Doenges Lecture

Oct 15, 2019
7 p.m.
Mary Baldwin University
Francis Auditorium

Juan Felipe Herrera is the 21st Poet Laureate of the United States (2015-2016) and is the first Latino to hold the position. From 2012-2014, Herrera served as California State Poet Laureate. Herrera’s many collections of poetry include Notes on the Assemblage; Senegal Taxi; Half of the World in Light: New and Selected Poems, a recipient of the PEN/Beyond Margins Award and the National Book Critics Circle Award; and 187 Reasons Mexicanos Can’t Cross The Border: Undocuments 1971-2007. He is also the author of Crashboomlove: A Novel in Verse, which received the Americas Award. His books of prose for children include: SkateFate, Calling The Doves, which won the Ezra Jack Keats Award; Upside Down Boy, which was adapted into a musical for young audiences in New York City; and Cinnamon Girl: Letters Found Inside a Cereal Box. His book Jabberwalking, a children’s book focused on turning your wonder at the world around you into weird, wild, incandescent poetry, is forthcoming in 2018. Herrera is also a performance artist and activist on behalf of migrant and indigenous communities and at-risk youth.

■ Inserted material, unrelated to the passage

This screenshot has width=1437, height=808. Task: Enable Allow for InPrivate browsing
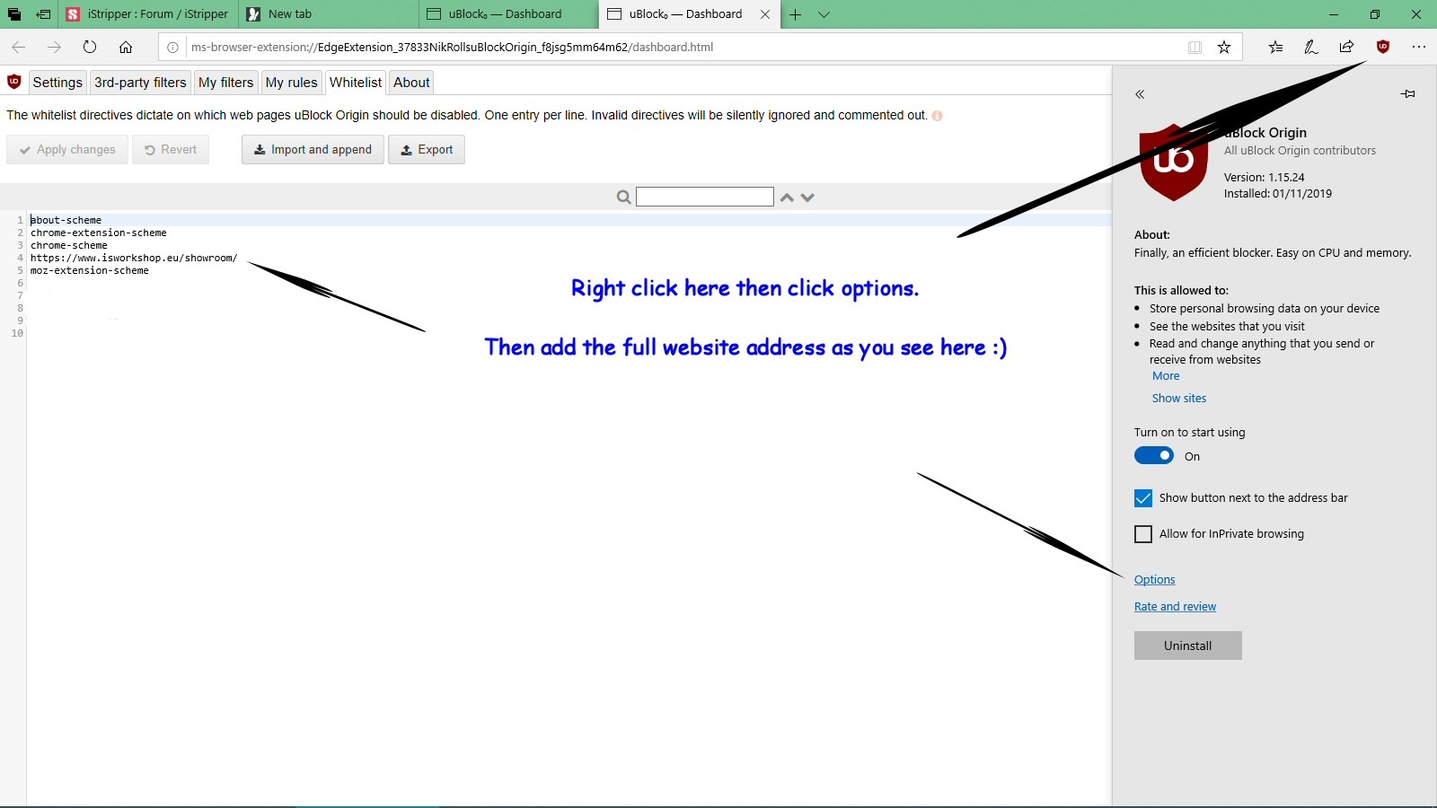1143,534
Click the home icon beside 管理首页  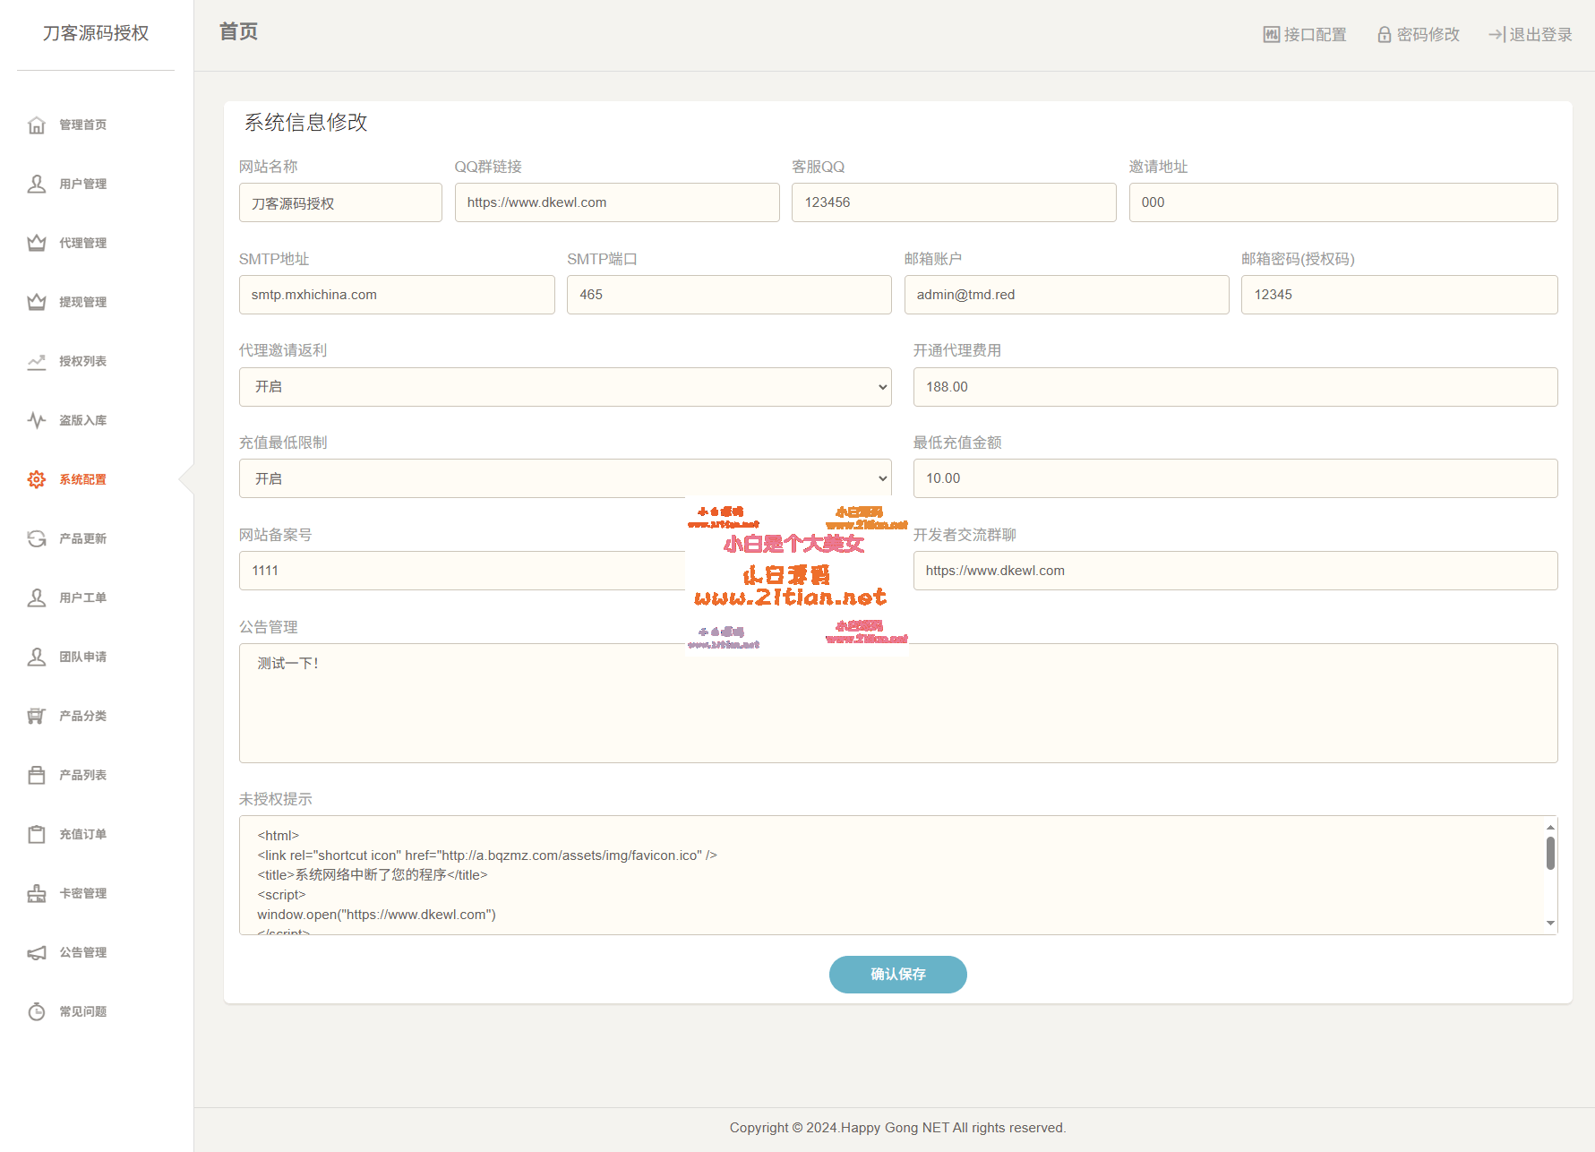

The Elizabeth K. Doenges Visiting Artist/Scholar Lecture Series was established in 1996 to honor the memory of the late Mary Baldwin alumna and trustee Elizabeth “Liddy” Kirkpatrick Doenges ’63. Each year, the program fulfills Doenges’ vision to bring distinguished artists and scholars to campus for an extended visit. The lecture series is made possible by the generous contributions of Doenges’ friends, family, and classmates.

This event is free and open to the public.